This review is limited by potential publication bias and restriction of the literature search to English-language publications, which may affect data representativeness. We could not exclude the possibility that certain geographical regions may be overrepresented in the literature. Nonetheless, to our knowledge, our work represents the first comprehensive review of dermatophyte infections impacting both human and animal health, with detailed analyses on the animal host range, antifungal resistance, and clinical challenges related to the lack of diagnostic testing and mistreatment. Available data suggest that selected dermatophyte species have demonstrated zoonotic potential, thereby causing infections of varying severity; this can lead to the emergence of new pathogens. Under the framework of One Health, a holistic approach should be considered for the management of dermatophytosis, as these pathogens—especially concerning drug resistant strains—are present in the environment and on animals. A better understanding of zoophilic dermatophytes linked to spillover infections—in terms of animal reservoir, species spectrum, mode of transmission, clinical presentation, and antifungal susceptibility profile—would better inform future surveillance efforts and help devise mitigation strategies. Confirmatory testing and antifungal susceptibility testing remain essential in these efforts, and continued advocacy is warranted to expand access and encourage uptake.

Supplementary Materials

The following supporting information can be downloaded at https://www.mdpi.com/article/10.3390/microorganisms13030575/s1, Figure S1: PRISMA flow chart; Supplementary S1: List of included studies.

Author Contributions

Conceptualization, A.K.G. and T.W.; methodology, T.W.; investigation, T.W. and S.; resources, A.K.G.; data curation, T.W. and S.; writing—original draft preparation, T.W.; writing—review and editing, A.K.G., M.T. and W.L.B.; visualization, T.W.; supervision, A.K.G.; project administration, T.W. All authors have read and agreed to the published version of the manuscript.

Funding

This research received no external funding.
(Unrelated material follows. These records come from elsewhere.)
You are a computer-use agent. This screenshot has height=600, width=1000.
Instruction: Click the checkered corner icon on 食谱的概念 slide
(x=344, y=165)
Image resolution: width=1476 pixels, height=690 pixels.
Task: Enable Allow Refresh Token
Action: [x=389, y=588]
Institutional Review Board Statement

Not applicable.

Informed Consent Statement

Not applicable.

Data Availability Statement

The raw data supporting the conclusions of this article will be made available by the authors on request.

Conflicts of Interest

Authors A.K.G., T.W., S., and M.T. declare no conflicts of interest. Author W.L.B is an employee of Bako Diagnostic (Alpharetta, GA, USA).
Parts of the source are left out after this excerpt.